Your objective: Copy the part of the passage on the ExSSO method word for word, from "To address the" up to and including "conventional MD/SA methods.".

The size of search grid is obviously a central parameter of the algorithm as it has an important consequence on the compromise between the speed and completeness of the search. We found that 5° is an optimal grid size, which produced good results for many cases in a short time. A smaller grid size would take much more time and result in more redundant structures; a larger grid size could miss good models.

The uncertainty in the restraints is another important parameter. In this study, we used a very generous uncertainty (±1.5 Å) to account for side-chain flexibility as well as potentially wrongly assigned restraints (though their number must be much lower than that of the correct restraints). In the case in which a sufficient number of restraints still cannot generate a convergent ensemble, a valid option is to slightly reduce the uncertainties of all the restraints or only of those that are absolutely correct.

To address the tolerance of the ExSSO to inaccurate starting protomer model, we tested the ExSSO calculation using a protomer model of the HIV-1 gp41 TMD that was generated using only the TALOS-derived dihedral restraints. As shown in Supplementary Fig. 4a, this protomer structure is significantly different from the one determined using both TALOS-derived dihedral restraints and local NOE restraints. Despite the substantial deviation in the protomer structure, ExSSO correctly determined the mode of trimer assembly with the inter-protomer NOEs restraints (Supplementary Fig. 4b). This preliminary trimer structure could then be refined to the accurate structure in XPLOR using all NMR restraints (Supplementary Fig. 4c). Therefore, ExSSO proved itself to be an effective tool for generating proximal but correct oligomer models for final refinement using the conventional MD/SA methods.

Data shown:
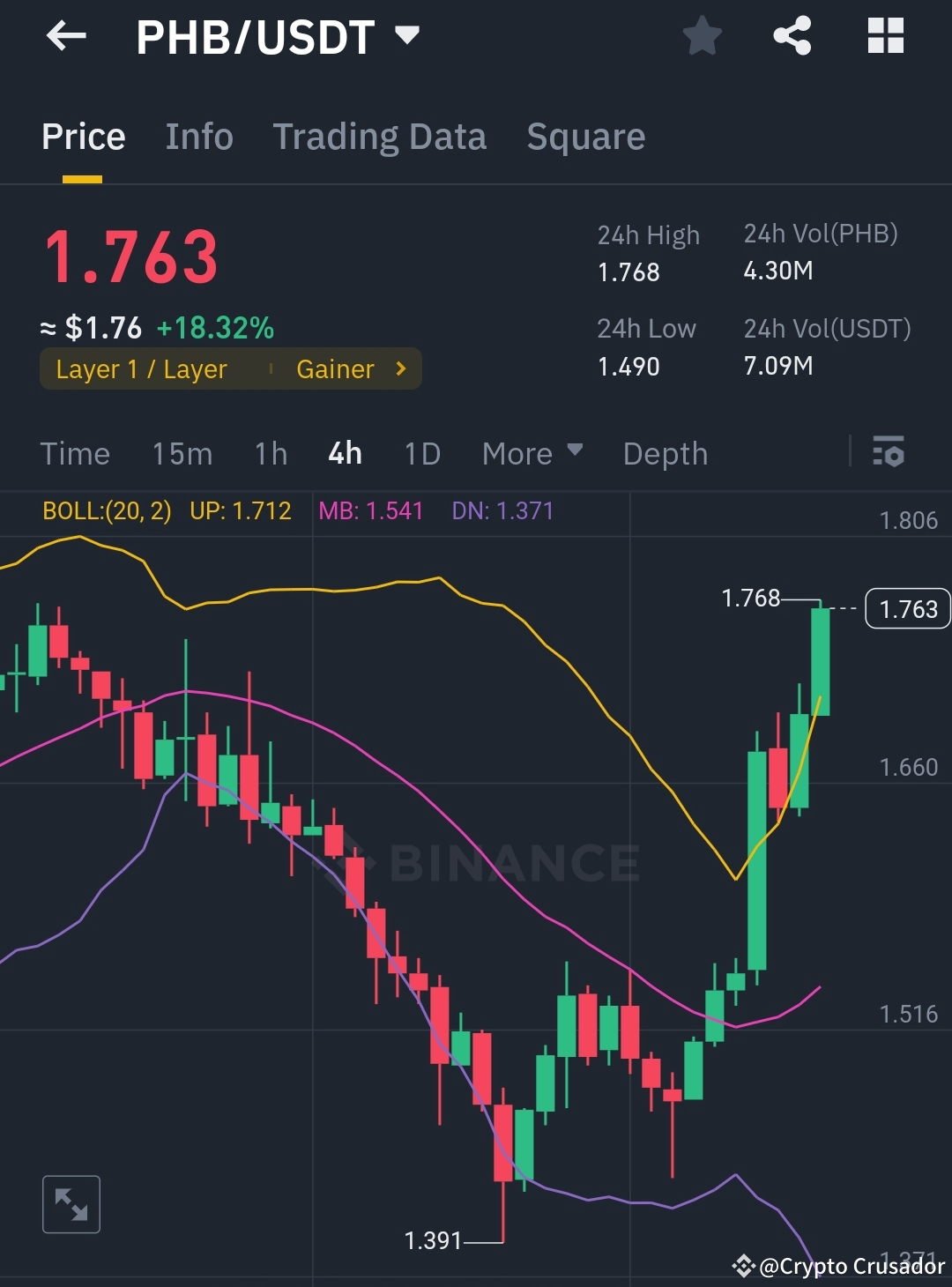Open indicator settings icon beside Depth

Solution for this problem:
To address the tolerance of the ExSSO to inaccurate starting protomer model, we tested the ExSSO calculation using a protomer model of the HIV-1 gp41 TMD that was generated using only the TALOS-derived dihedral restraints. As shown in Supplementary Fig. 4a, this protomer structure is significantly different from the one determined using both TALOS-derived dihedral restraints and local NOE restraints. Despite the substantial deviation in the protomer structure, ExSSO correctly determined the mode of trimer assembly with the inter-protomer NOEs restraints (Supplementary Fig. 4b). This preliminary trimer structure could then be refined to the accurate structure in XPLOR using all NMR restraints (Supplementary Fig. 4c). Therefore, ExSSO proved itself to be an effective tool for generating proximal but correct oligomer models for final refinement using the conventional MD/SA methods.